Abstract

It has been suggested that fibromyalgia (FM) patients show increased sensory processing of nociceptive and non-nociceptive stimuli and also reduced habituation. Although this pattern of increased reactivity has been established for the somatosensory modality, its generalization to other sensory modalities remains controversial. Auditory evoked potentials were obtained using a paired-stimuli paradigm from a sample of 52 FM female patients and 55 healthy women matched for age and socio-economic status. Sensory gating of the P50 component, as indicated by P50 suppression rates to the second identical stimuli, was analysed in relation to clinical indices of FM, including algometry of tender points and a number of self-reported questionnaires.
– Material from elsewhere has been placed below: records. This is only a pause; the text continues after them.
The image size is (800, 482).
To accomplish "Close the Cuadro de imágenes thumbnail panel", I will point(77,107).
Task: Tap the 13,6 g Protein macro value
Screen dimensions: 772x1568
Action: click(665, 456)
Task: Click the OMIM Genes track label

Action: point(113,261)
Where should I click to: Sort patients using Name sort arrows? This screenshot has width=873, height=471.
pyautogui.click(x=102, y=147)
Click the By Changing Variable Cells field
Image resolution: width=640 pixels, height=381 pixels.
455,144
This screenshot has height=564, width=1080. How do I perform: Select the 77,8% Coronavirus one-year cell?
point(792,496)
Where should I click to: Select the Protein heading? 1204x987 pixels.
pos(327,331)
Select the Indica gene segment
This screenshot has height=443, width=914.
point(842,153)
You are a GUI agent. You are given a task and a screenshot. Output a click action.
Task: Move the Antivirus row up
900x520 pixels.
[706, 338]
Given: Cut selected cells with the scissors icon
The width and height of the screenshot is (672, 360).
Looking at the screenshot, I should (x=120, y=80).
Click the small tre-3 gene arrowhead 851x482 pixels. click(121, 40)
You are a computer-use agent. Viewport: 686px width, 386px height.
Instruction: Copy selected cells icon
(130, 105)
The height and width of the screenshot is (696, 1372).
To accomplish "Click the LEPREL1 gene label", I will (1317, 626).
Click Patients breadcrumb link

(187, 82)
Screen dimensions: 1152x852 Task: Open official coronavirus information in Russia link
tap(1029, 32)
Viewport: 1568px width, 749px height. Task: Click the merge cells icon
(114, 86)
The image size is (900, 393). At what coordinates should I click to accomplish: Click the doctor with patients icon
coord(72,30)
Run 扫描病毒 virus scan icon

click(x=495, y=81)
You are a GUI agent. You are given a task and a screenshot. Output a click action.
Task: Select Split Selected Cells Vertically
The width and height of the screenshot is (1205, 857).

Sensory gating mechanisms in FM patients proved to be normal, robust and as efficient as those recorded in control subjects. There was no correlation between P50 suppression rates and indices of clinical or experimental (threshold or tolerance) pain. In addition, P50 sensory gating was not related to the other main symptoms of FM, including fatigue, sleep dysfunction or co-morbid depression, nor to hypersensitivity to noise or headache. The results indicate that FM patients do not present significant deficits in early sensory gating when processing auditory stimuli, and therefore challenge the 'generalized hypersensitivity' hypothesis of FM.